Namun yang tetap menjadi pertanyaan mengapa nama-nama jalan di jalan utama (hoofdplaat) Jogjakarta sering gonta-ganti. Kini jalan utama tersebut urutannya menjadi: Jalan Margo Utomo, Jalan Malioboro, Jalan Margo Mulyo dan Jalan Pangurakan. Semntara pada masa lampau (saat awal penamaan jalan)  cara pandangnya dengan urutan sebagai berikut: Jalan Kraton, Jalan Kadaster, Jalan Residentie, Jalan Patjinan, Jalan Malioboro dan Jalan Toegoe.

Satu hal lagi, di Jogjakarta tidak ditemukan nama Jalan Masdulhak Nasution dan Jalan Lafran Pane, padahal dua tokoh ini adalah pahlawan nasional yang justru diusulkan karena berjuang di Provinsi DI Yogyakarta. Jalan Lafran Pane hanya ada di Kota Depok dan Jalan Masdulhak Nasution hanya ada di Medan. Lafran Pane adalah pendiri organisasi mahasis Himpunan Mahasiswa Indonesia (HMI). Masdulhkan Nasution adalah penasehat hukum Presiden Soekarno dan Wakil Presiden Mohamad Hatta saat perang kemerdekaan. Ketika Jogjakarta diduduki Belanda tahun 1948 Dr, Masdoelhak Nasution, Ph.D yang pertama diculik Belanda di tumahnya di Kaliurang dan lalu ditembak mati di Pakem. Atas penembakan ini, PBB marah besar dan meminta Kerajaan Belanda untuk melakukan penyelidikan karena telah membunuh intelektual muda Indonesia. Masdulhak Nasution, lahir di Sibolga, mendapat gelar doktor (Ph.D) pada bidang hukum internasional di Universiteit Amsterdam dengan predikat Cum Laude. Masdulhak Nasution adalah aset dunia, karena itu PBB marah besar dan terbukti Kerajaan Belanda segera (dalam satu bulan) melakukan investigasi dan pengadilan tentang pembunuhan yang keji tersebut.   

Demikianlah sejarah nama jalan di Yogyakarta. Anda mau berkunjung ke Djogja? Jangan lupa Jalan Malioboro, Bro.

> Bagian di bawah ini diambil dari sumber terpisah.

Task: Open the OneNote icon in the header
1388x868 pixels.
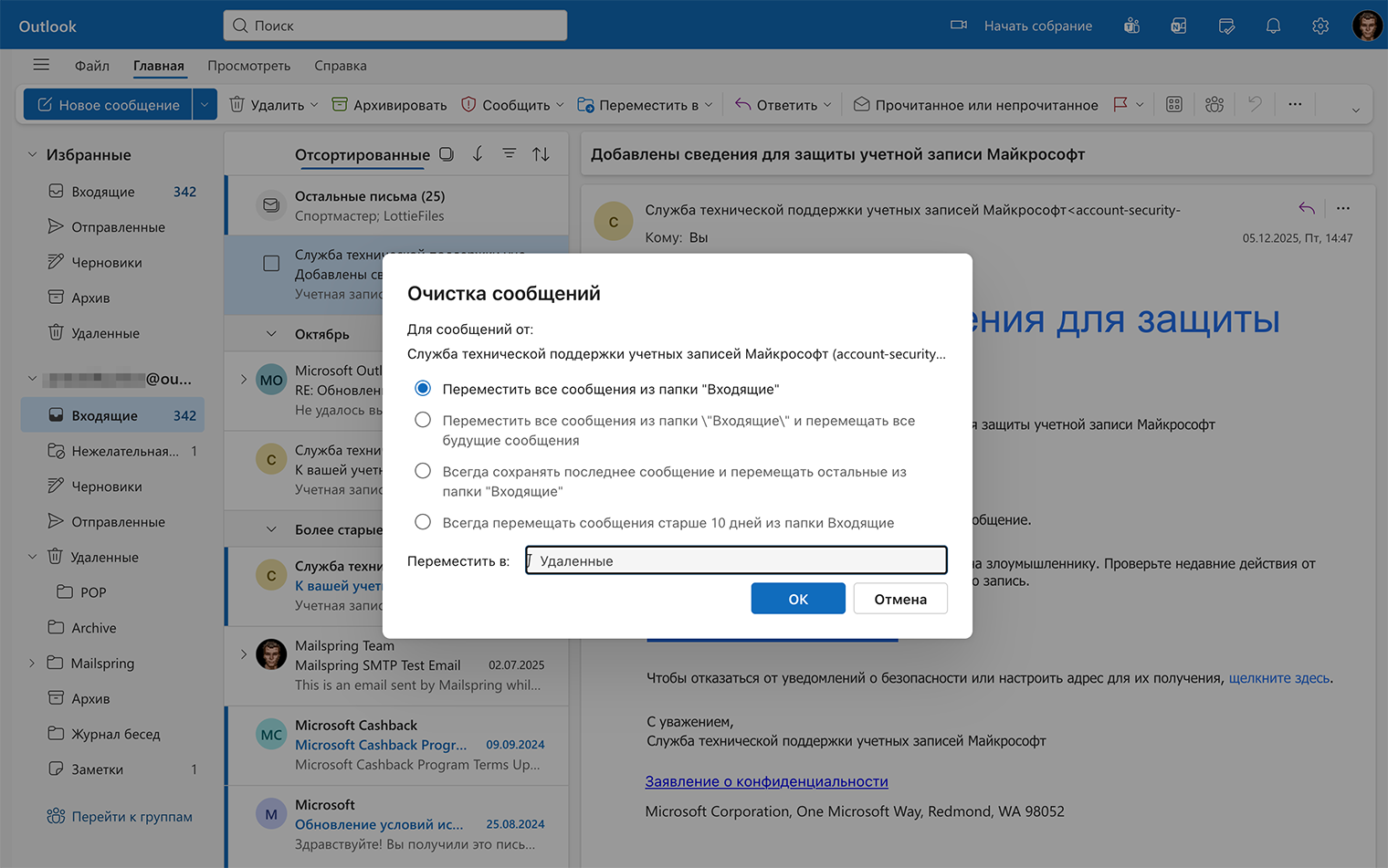Action: click(1178, 25)
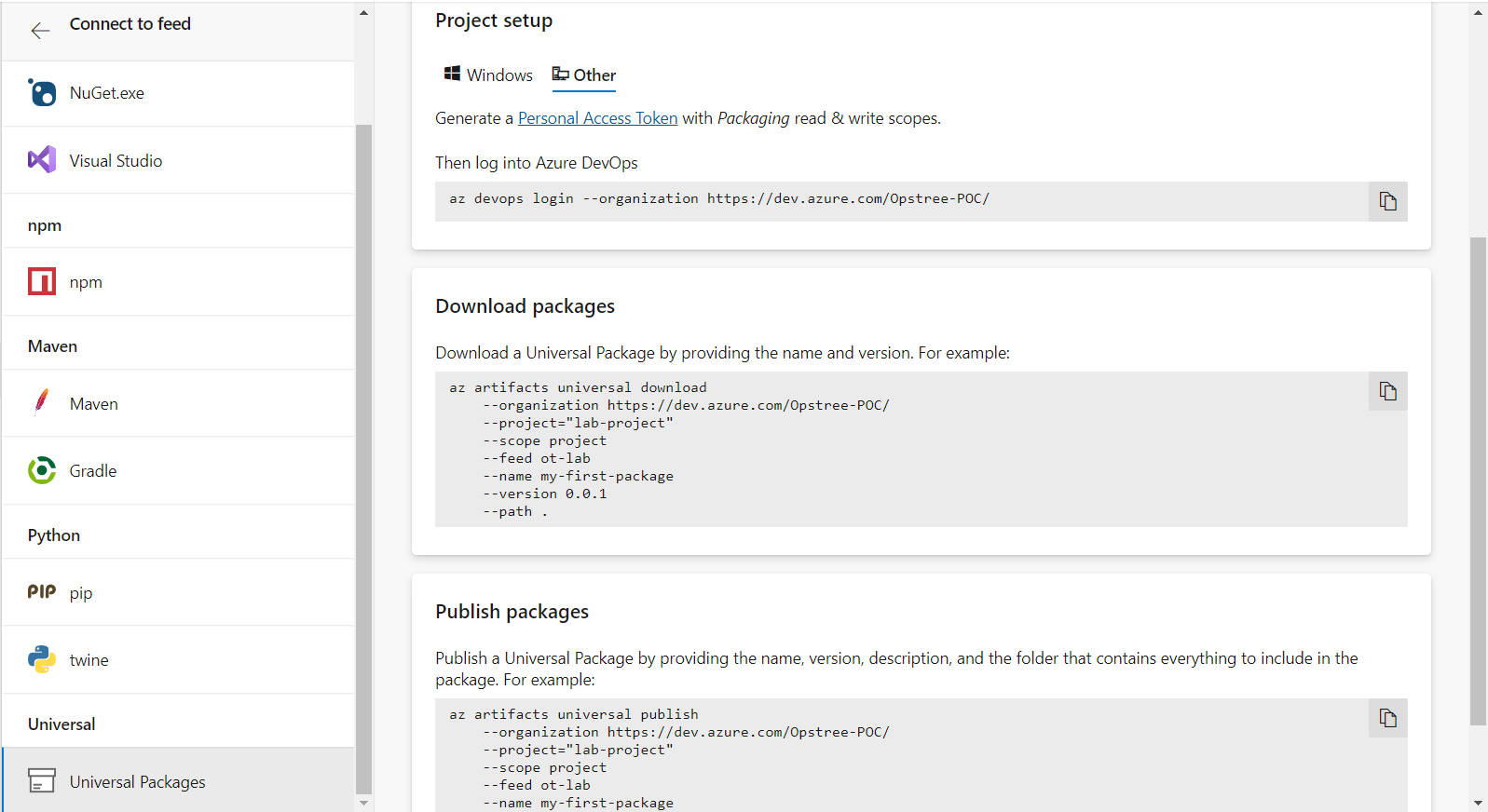Switch to the Windows tab

coord(488,74)
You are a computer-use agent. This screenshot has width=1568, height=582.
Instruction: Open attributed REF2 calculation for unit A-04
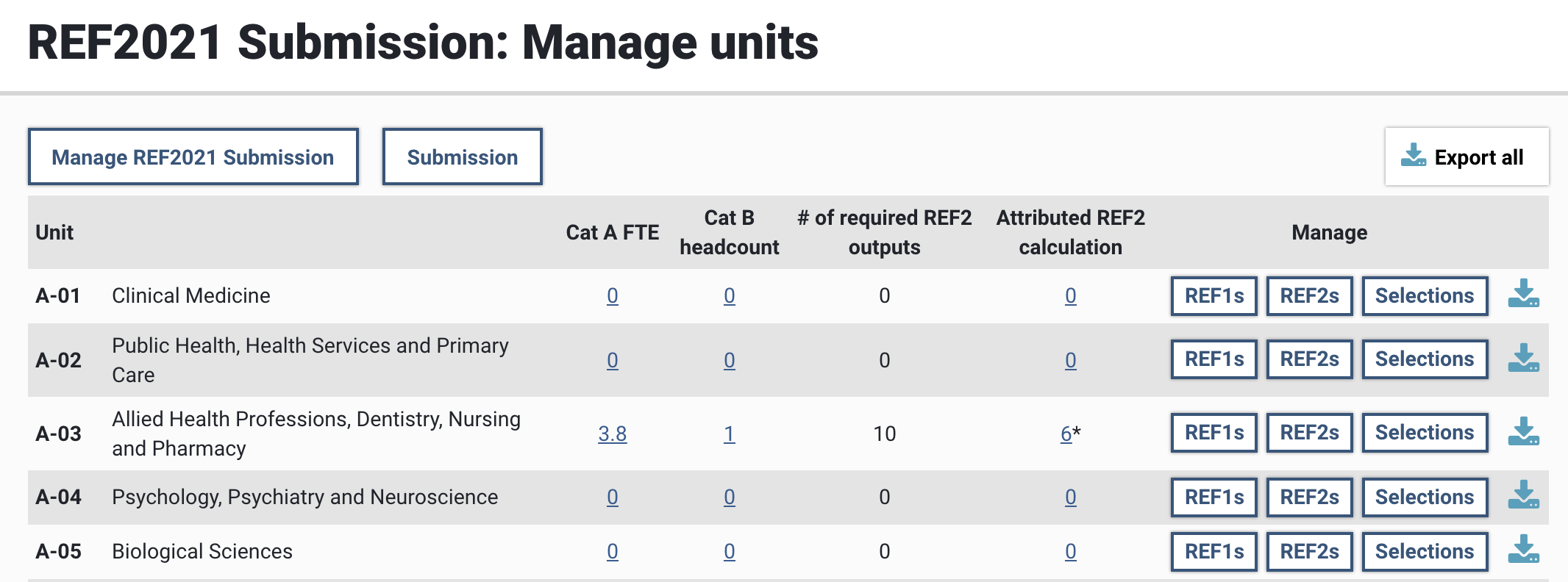pyautogui.click(x=1070, y=497)
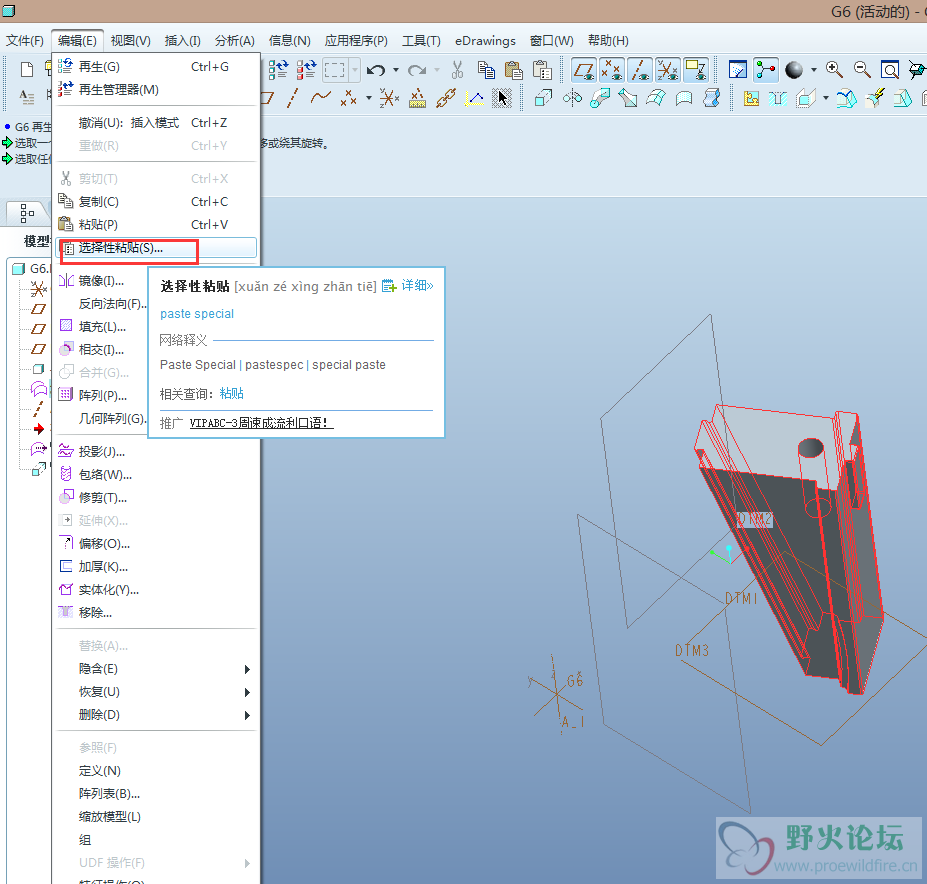
Task: Open the 视图(V) menu
Action: [x=130, y=41]
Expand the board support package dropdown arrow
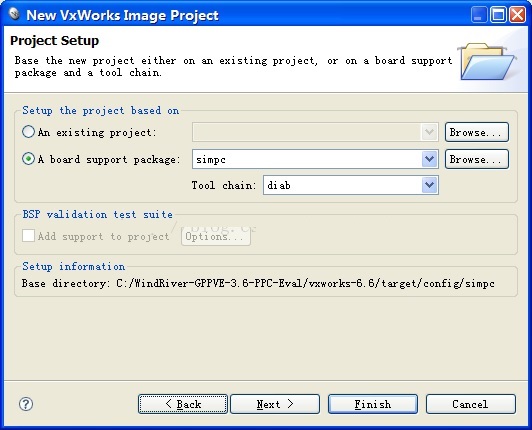Viewport: 532px width, 430px height. 429,159
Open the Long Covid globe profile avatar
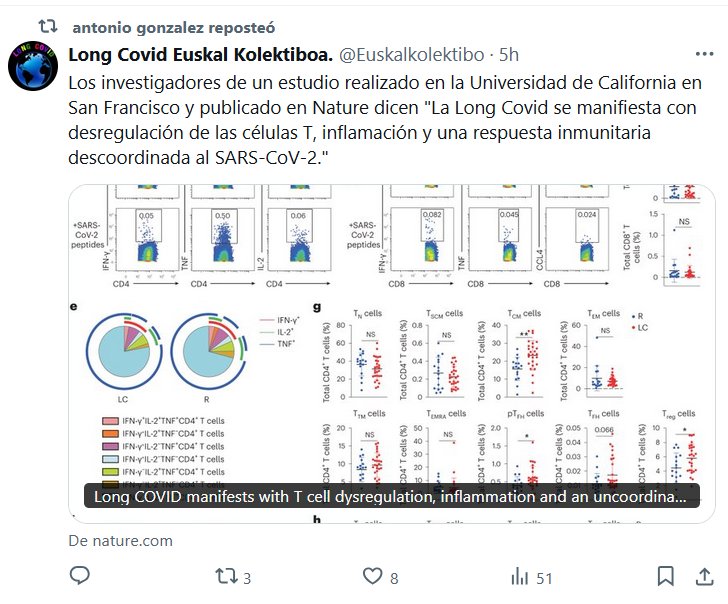This screenshot has height=604, width=728. [x=34, y=68]
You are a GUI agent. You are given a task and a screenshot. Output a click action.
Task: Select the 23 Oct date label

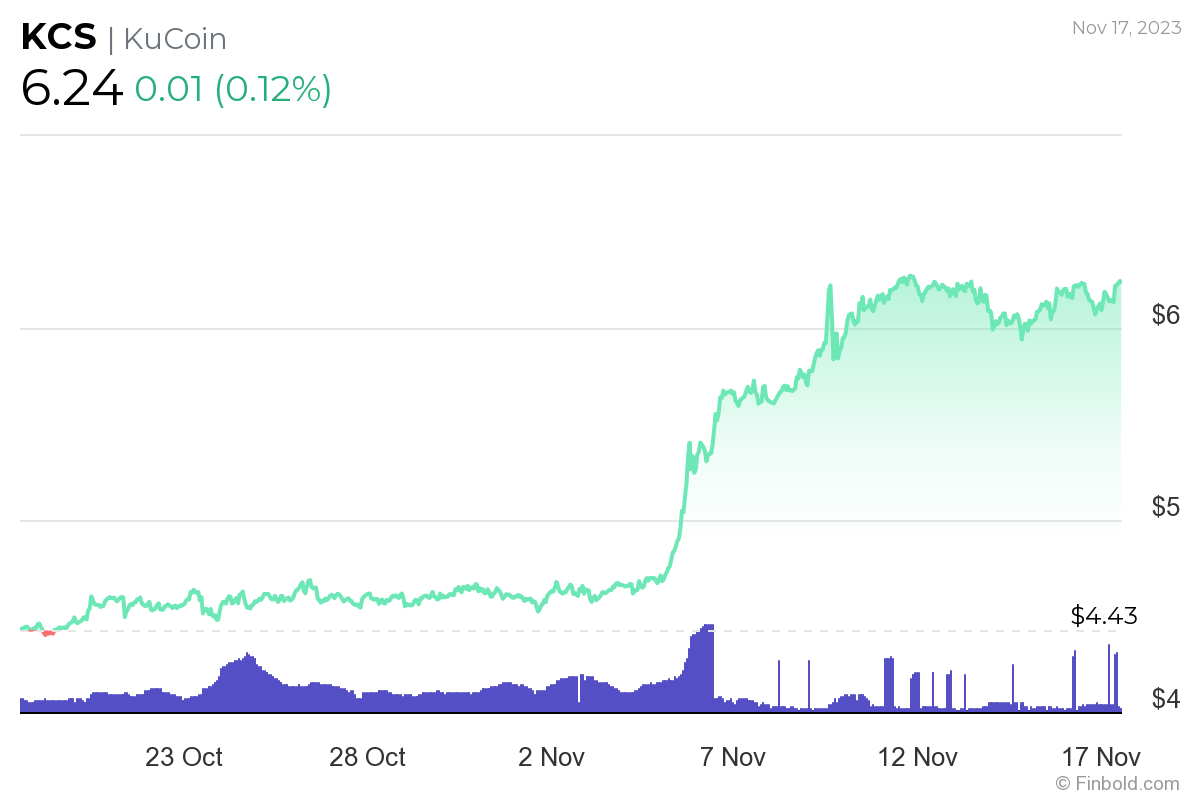184,757
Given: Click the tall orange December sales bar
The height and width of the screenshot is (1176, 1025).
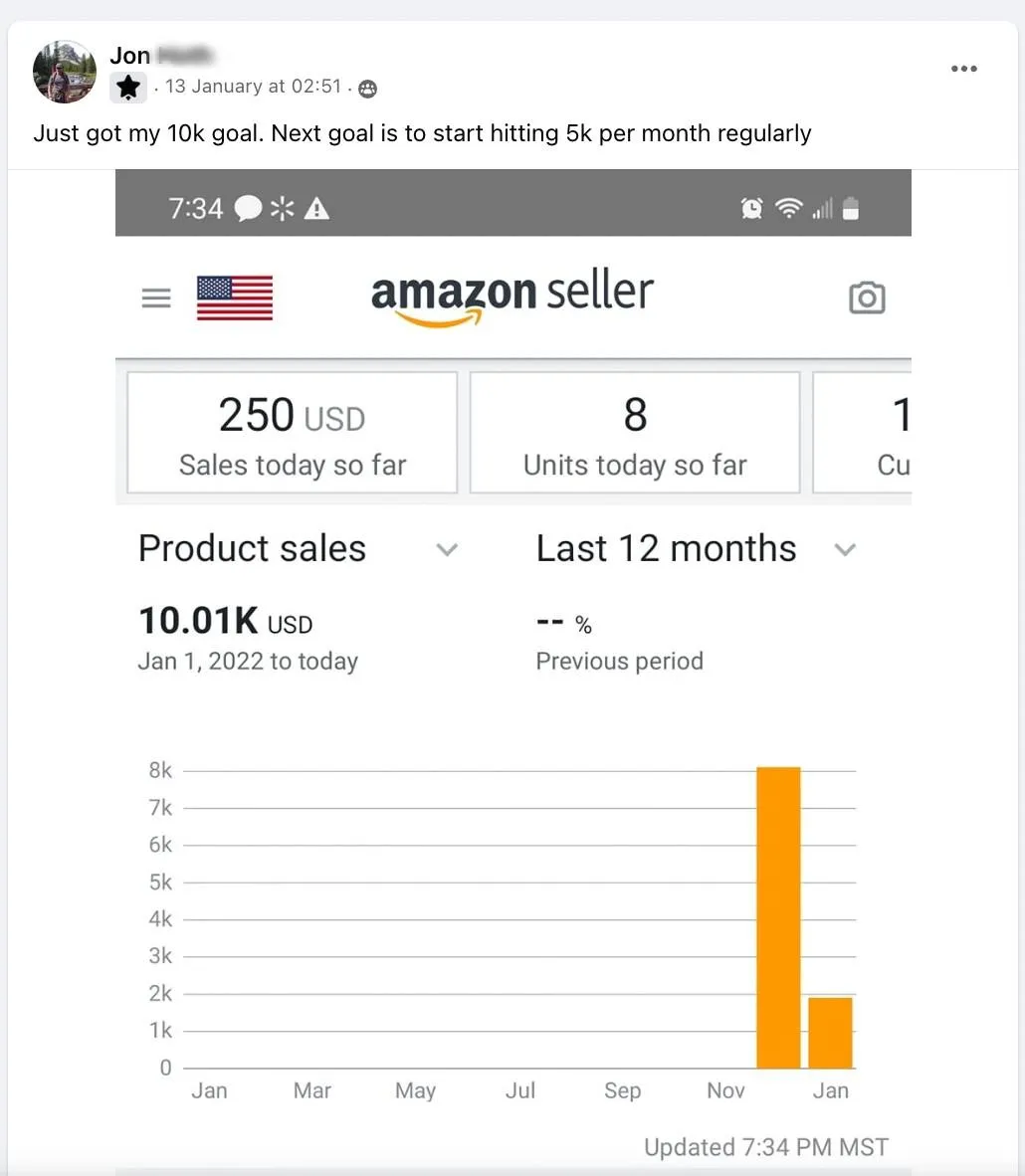Looking at the screenshot, I should 778,917.
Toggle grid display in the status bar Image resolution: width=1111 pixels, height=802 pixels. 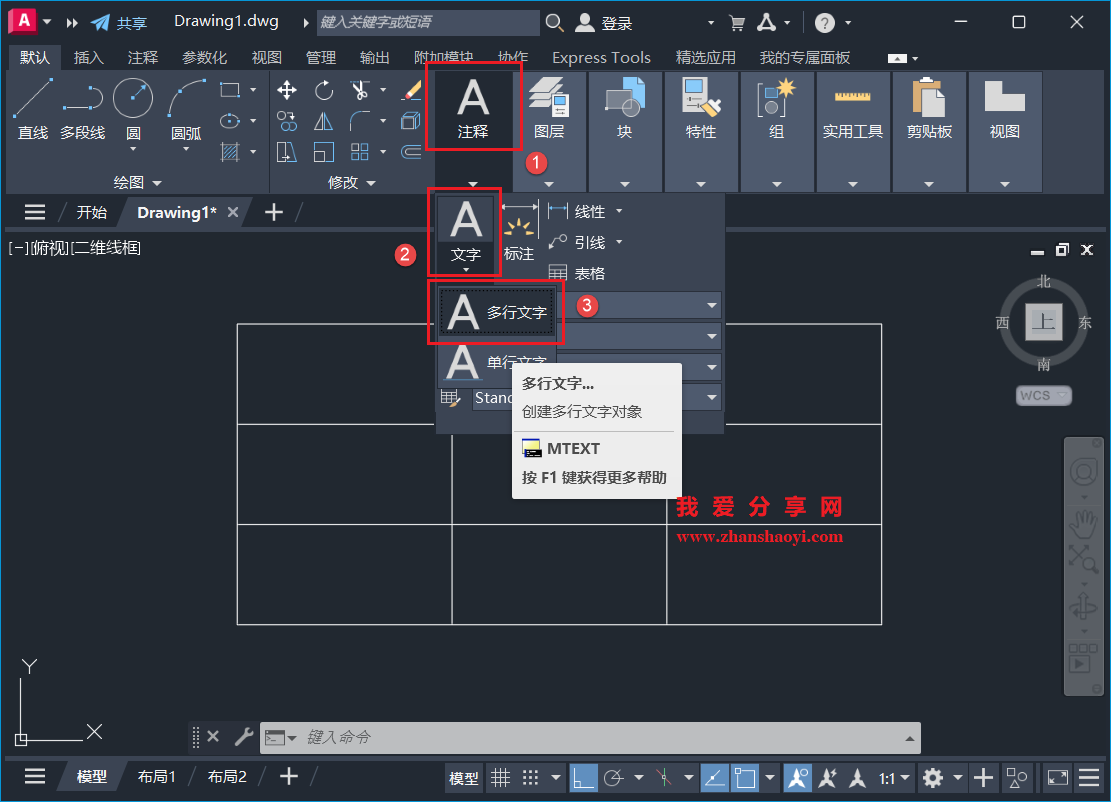pyautogui.click(x=500, y=778)
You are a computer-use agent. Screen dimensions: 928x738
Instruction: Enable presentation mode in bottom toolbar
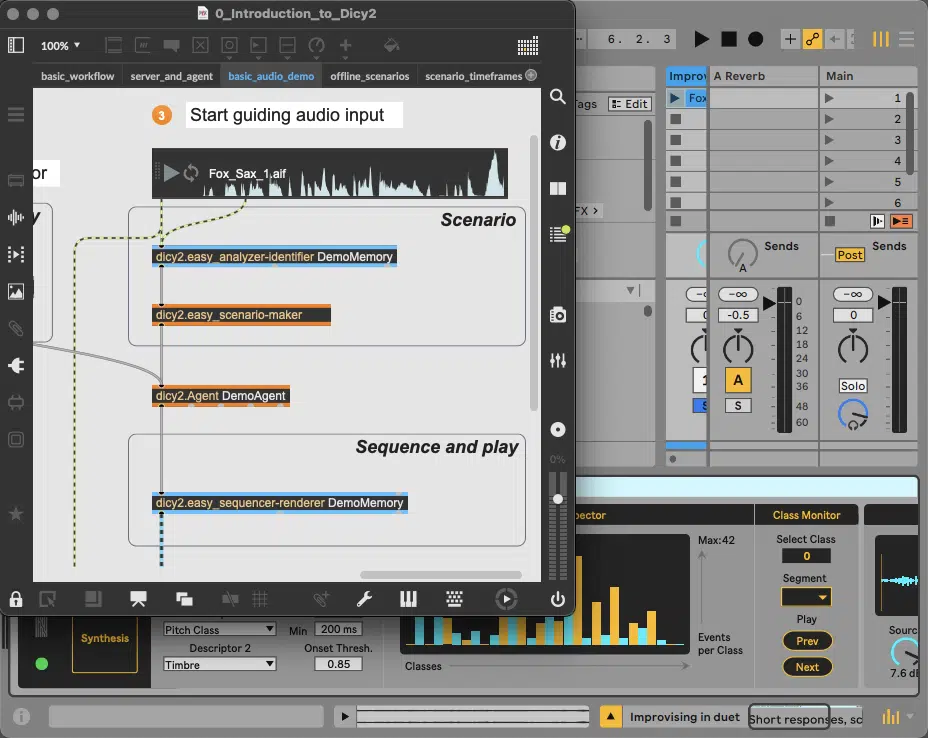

*Dikompilasi oleh Akhir Matua Harahap berdasarkan sumber-sumber tempo doeloe. Sumber utama yang digunakan lebih pada ‘sumber primer’ seperti surat kabar sejaman, foto dan peta-peta. Sumber buku hanya digunakan sebagai pendukung (pembanding), karena saya anggap buku juga merupakan hasil kompilasi (analisis) dari sumber-sumber primer. Dalam setiap penulisan artikel tidak semua sumber disebutkan lagi karena sudah disebut di artikel saya yang lain. Hanya sumber-sumber baru yang disebutkan atau sumber yang sudah pernah disebut di artikel lain disebutkan kembali di artikel ini hanya untuk lebih menekankan saja.

4 komentar:

  1. artikel yang bagus, boleh tau untuk sumber-sumber data sejarah Yogyakartanya gan? seperti peta-peta pada tempo dulu,

    BalasHapus
    Balasan
    1. Sebutkan sumber data yang dimaksud secara spesifik misalnya surat kabar tanggal berapa, peta tahun berapa. Silahkan dialamatkan ke alamat email di atas. Terimakasih

      Hapus
  2. Mohon informasi dimana letak nama Jalan Tjode di Jogjakarta pada tahun 1948, dan sekarang nama Jalan Tjode tersebut berubah menjadi jalan apa ?

    BalasHapus
    Balasan
    1. Nama djalan Tjode tempo doeloe kini menjadi jalan Ahmad Jazuli yang sekarang (paralel dengan kali Code). Saat itu nama jalan Tjode sangat terkenal karena pada tahun 1950 mulai dibangun masjid Syuhada (lahan eks museum). Nama jalan Tjode sendiri sudak eksis sejak tahun 1924 (sehubungan dengan pembangunan perumahan elit di kawasan itu) dan pembukaan jalan akses (jembatan di atas kali Tjode (jalan Abu Bakar Ali).